#### What the exercise asks:
Pick up the letter to the editor on Hurricane Harvey and climate change after its last sentence and write what comes next.

#### Text shown:
··········

Archived Opinion

Climate change aided Harvey’s wrath

To the Editor:

I have seen very little in the corporate media connecting Hurricane Harvey with human-caused climate change. Wonder why? Yet the cause-and--effect relationship is “as plain as the nose on your face.”

Here are some contributing factors:

• Rising sea levels. Due to increased levels of carbon dioxide in the atmosphere caused by the burning of fossil fuels, oceans have risen by more than a foot since 1960 in the Gulf off the Texas coast, increasing Harvey’s storm surge that washed into homes and communities.

• A warmer ocean leading to more rain. The Gulf of Mexico was 2 to 7 degrees hotter than usual this August, above 80 degrees. Thus, more water evaporated into the storm, and more rain was dumped on the people of Houston.

• A warmer ocean also leads to stronger storms. Harvey grew from a tropical storm to a category 4 hurricane with winds of 235-plus mph in 48 hours. A hotter planet creates a hotter ocean creates such rapid intensification.

··········

#### Data shown:

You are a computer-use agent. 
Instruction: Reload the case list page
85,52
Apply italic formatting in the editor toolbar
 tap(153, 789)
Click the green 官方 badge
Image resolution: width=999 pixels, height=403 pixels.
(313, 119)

··········

#### Result:
Many climate change deniers live in both Houston and Washington, DC. Such denial of climate science and resulting political decisions make us unprepared for such “unnatural” disasters. Isn’t it interesting that Exxon, whose officials publicly pooh-poohed global warming for 30 years while their own research confirmed it, suffered damage to one of their Houston refineries!

Here are some examples of what current actions in Washington are doing to guarantee that other disasters like Harvey will occur:

• Deregulating “Big Oil’s” toxic pollution and the proposed shutdown of the EPA, whose purpose is to protect vulnerable communities adjacent to oil refineries and chemical plants.

• Persecuting immigrant communities. As the storm threatened, ICE was busy rounding up undocumented immigrants seeking safety from the approaching devastation. Its aggressive policing had generated a climate of fear that kept families from seeking shelter.

• Building in the path of the storm. Trump has now signed an executive order instructing the government to ignore climate change when constructing new infrastructure — which means putting more of us in the path of destruction from future storms.

While powerful and well-heeled executives and politicians deceive and manipulate in order to line their pockets, ordinary people like those in Texas we’ve seen on TV lose their homes, livelihoods, health, and sometimes their lives. Yet it’s the votes of “we the people” that have put them in place. Harvey is (another) wake-up call. Unless we take steps to keep fossil fuels in the ground, invest in renewables, drive these (mis)leaders out of office, and plan for a drastically changed world, more people will lose their homes, their hopes, and their lives.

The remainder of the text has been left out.